One gene therapy already approved, is Luxturna, costing $850,000. The surgical injection ($425,000 per eye) replaces a defective gene in the retina of a blind person. Within 24 hours of the treatment, patients suffering from this rare eye condition can see. The drug originally cost $1 million, but the pharmaceutical company that makes it, lowered the price after hearing concerns from health insurers.
Dr. Robert Sisk will do the surgery at Cincinnati Children's Hospital Medical Center this spring. He says Luxturna is a game changer. "I think this is incredibly exciting. This category of rare genetic diseases is one where we've not really been able to offer much hope for patients until the last five years."

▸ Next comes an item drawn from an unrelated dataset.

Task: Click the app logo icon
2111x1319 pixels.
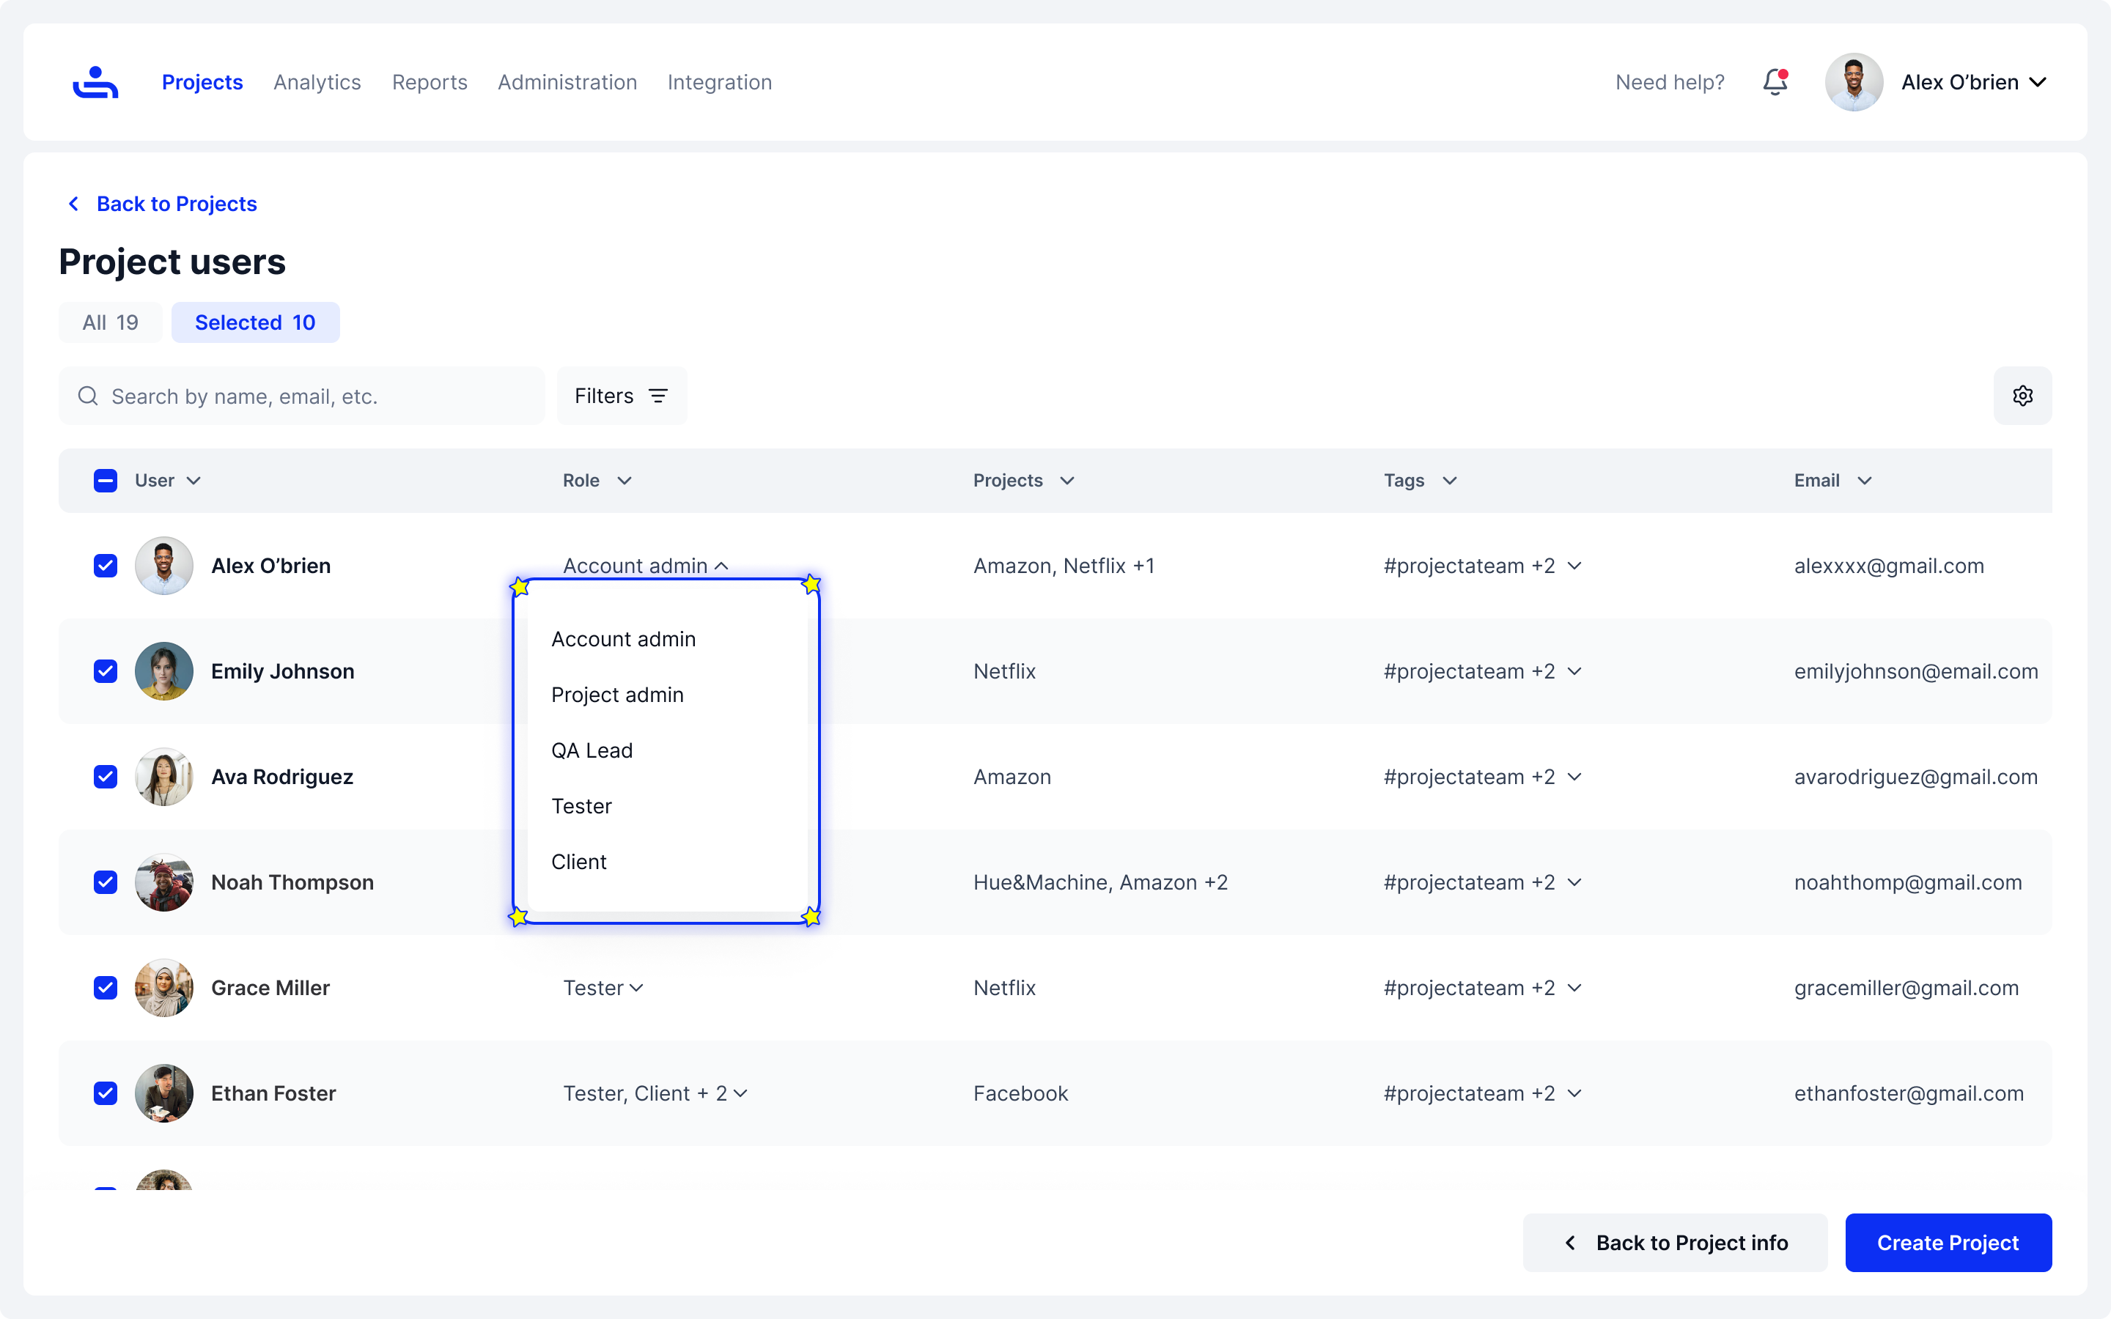Action: [x=95, y=82]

Sisk says the therapy is designed for patients missing the gene RPE65. "So the virus, which is what the gene therapy is, is engineered in such a way that it can't replicate or destroy a cell but can deliver a working copy of this particular gene which is not present because of the genetic defect," he says.
Who is benefiting?
Two thousand to four thousand people in the U.S. have this eye defect. An equally small number of people suffer from a rare protein disorder. A genetic therapy to treat that cost $1.2 million and because there was a lack of demand for the drug, manufacturer uniQure stopped selling it last year. Yescarta, a cancer therapy could potentially treat a lot more patients, 7,500 people. It has a price tag of $373,000. Kymriah treats a form of childhood leukemia. It costs $475,000.
There are ethical questions. UC Professor of Molecular Genetics Anil Menon says the high priced drugs for small groups of people opens up a can of worms like social inequities and healthcare access. "It's possible that people who can afford these expensive drug methodologies will of course use them and others may not."
He says with people taking better care of themselves, "now the bottleneck is actually the genetic inheritance that we have." In the case of Luxturna, Dr. Sisk says it's worth the investment to the patient and society.
Drug companies say they are working with insurers. Spark Therapeutics, the manufacturer of Luxturna, may allow insurers to pay in installments. Also in some cases they repay part of the costs if the patient's vision doesn't improve.